Respondents were asked whether they had ever experienced difficulty in accessing NHS dental care for their child and whether this difficulty was in the past or was current. Around 10% of children in all age groups were reported as having experienced some difficulty (Table 9) but in around three quarters of cases this was past difficulty, rather than current problems, indicating that difficulties had been overcome. Some respondents reported that dentists would only take on children for NHS dental care if the parents were private patients. Of those children for whom current difficulty was reported, 43% were reported to have visited a dentist within the previous six months and 74% within the previous year. Of those for whom difficulty was reported in the previous two years, but not currently, 77% were reported to have visited a dentist in the previous six months and 91% in the previous year.

Table 9 Reported difficulty in assessing NHS dental care

The majority of children, around 75%, were reported as not being anxious about attending the dentist and fewer than 3% reported severe dental phobia. Most children, over 90%, were reported to have been accompanied by a parent or guardian at their last visit, even among 15-year-olds.

Table 10 shows the proportion of children who were reported to have visited a dentist but never to have experienced an extraction or a filling. The proportion of children who have not received such care has risen since 1993 in all age groups, though the change is smaller in five and eight-year-olds. The proportion of 12-year-olds who were reported to have visited the dentist, who were reported to have experienced fillings or extractions, rose from just under a quarter in 1993 to nearly half in 2003 (p < 0.05). In 2003, children from non-manual households were more likely to have visited but not had extractions or fillings, apart from 12-year-olds where the association was less clear. Around 10% of five-year-olds were reported to have experienced an extraction, this having changed little since 1983. Around a quarter (23%) of eight-year-olds in 2003 who had visited the dentist were reported to have experienced extractions, fewer than in 1993 (31%) and 1983 (42%, p < 0.05). In 2003, 12-year-olds in England who had visited the dentist were less likely to have been reported to have experienced extractions (34%) compared with Wales (58%) and Northern Ireland (53%, p < 0.05). Children in England were least likely to report fillings in all age groups and, as in 1993, the differences between England and other countries were greater in older age groups. These data are summarised in Figure 1 which illustrates an encouraging increase in children who have visited the dentist and not required treatment but also illustrates that the rate of change was slower between 1993 and 2003 compared with that between 1983 and 1993.

Table 10 Proportion of children who had visited the dentist and had never had an extraction or filling, UK 1983-2003

Respondents were asked whether the child had ever had a general anaesthetic for dental procedures. In 1983 and 1993 the questionnaire linked general anaesthesia to extractions only; in 2003 the questionnaire asked about general anaesthesia for any dental procedure.
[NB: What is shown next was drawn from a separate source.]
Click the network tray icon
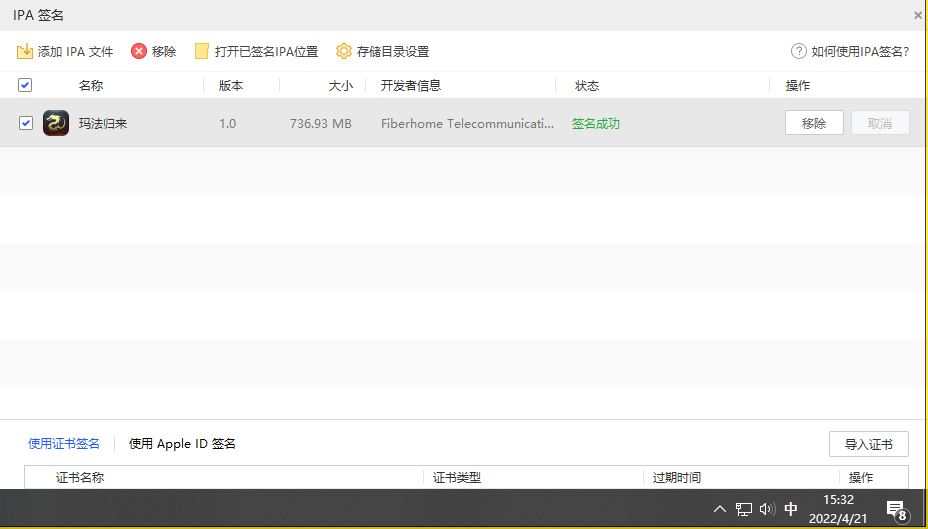Viewport: 928px width, 529px height. click(x=744, y=509)
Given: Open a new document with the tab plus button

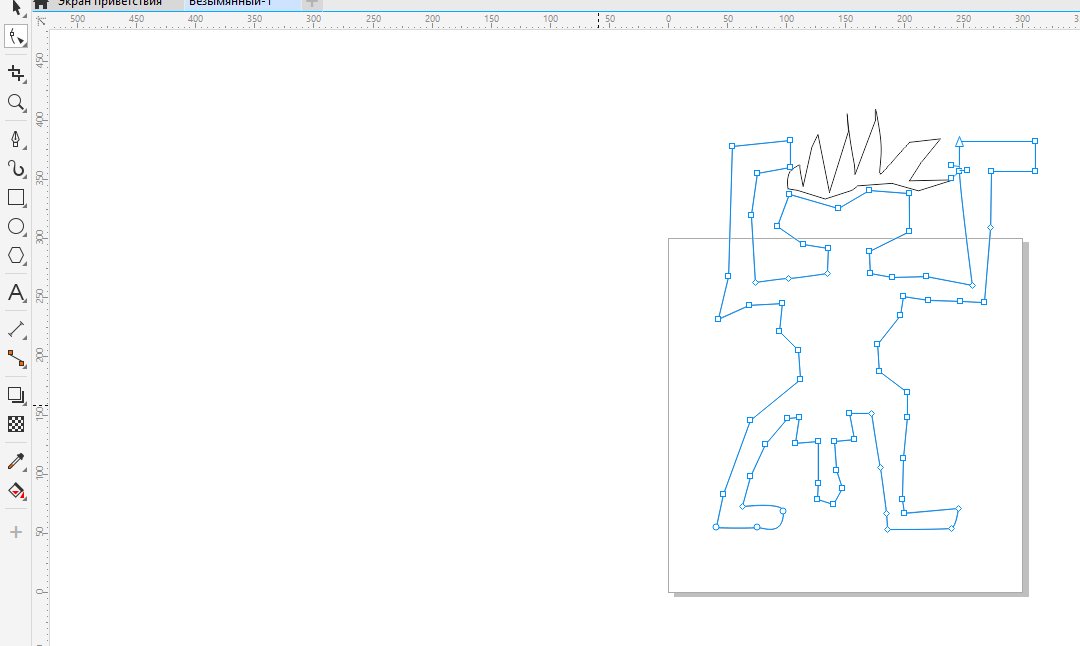Looking at the screenshot, I should pos(312,4).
This means that the 2003 data are more comprehensive but cannot be directly compared with previous surveys, though the 2003 figures will tend to produce a higher estimate and so not under-report the experience of general anaesthesia compared with previous surveys. The reported lifetime experience of general anaesthesia for dental procedures in 2003 was 5% among five-year-olds, 11% among eight and 12-year-olds and 21% among 15-year-olds. By comparison 7% of five-year-olds, 27% of eight-year-olds, 35% of 12-year-olds and 47% of 15-year-olds in England and Wales were reported to have experienced general anaesthesia for extractions in 1983. If one assumes that the majority of experience of general anaesthesia for dental procedures in children is for extractions then it would seem that an additional 14% of 15-year-olds had experienced a general anaesthetic between the age of five (7% in 1993) and 15 (21% in 2003).

Discussion

The response rate in 2003 was lower than that for the 1993 survey, reflecting the different methodology adopted to distribute questionnaires to parents and carers. The weighting methodology adopted however was designed to compensate for non-response bias.15 The problems inherent in interpreting reported data are illustrated by the finding that in 2003 nearly a quarter of 15-year-olds were reported to have visited the dentist before the age of two years, whereas in 1993 only 15% of this age cohort, then aged five years, were reported to have visited before that age. However, the tracking of responses to the same questions over time gives us an indication of how people's behaviour is changing. In addition it may also give us an indication of people's changing attitudes to an issue, given that respondents may well want to give an answer in keeping with what they think they should have done, if not truly representing what they actually did do.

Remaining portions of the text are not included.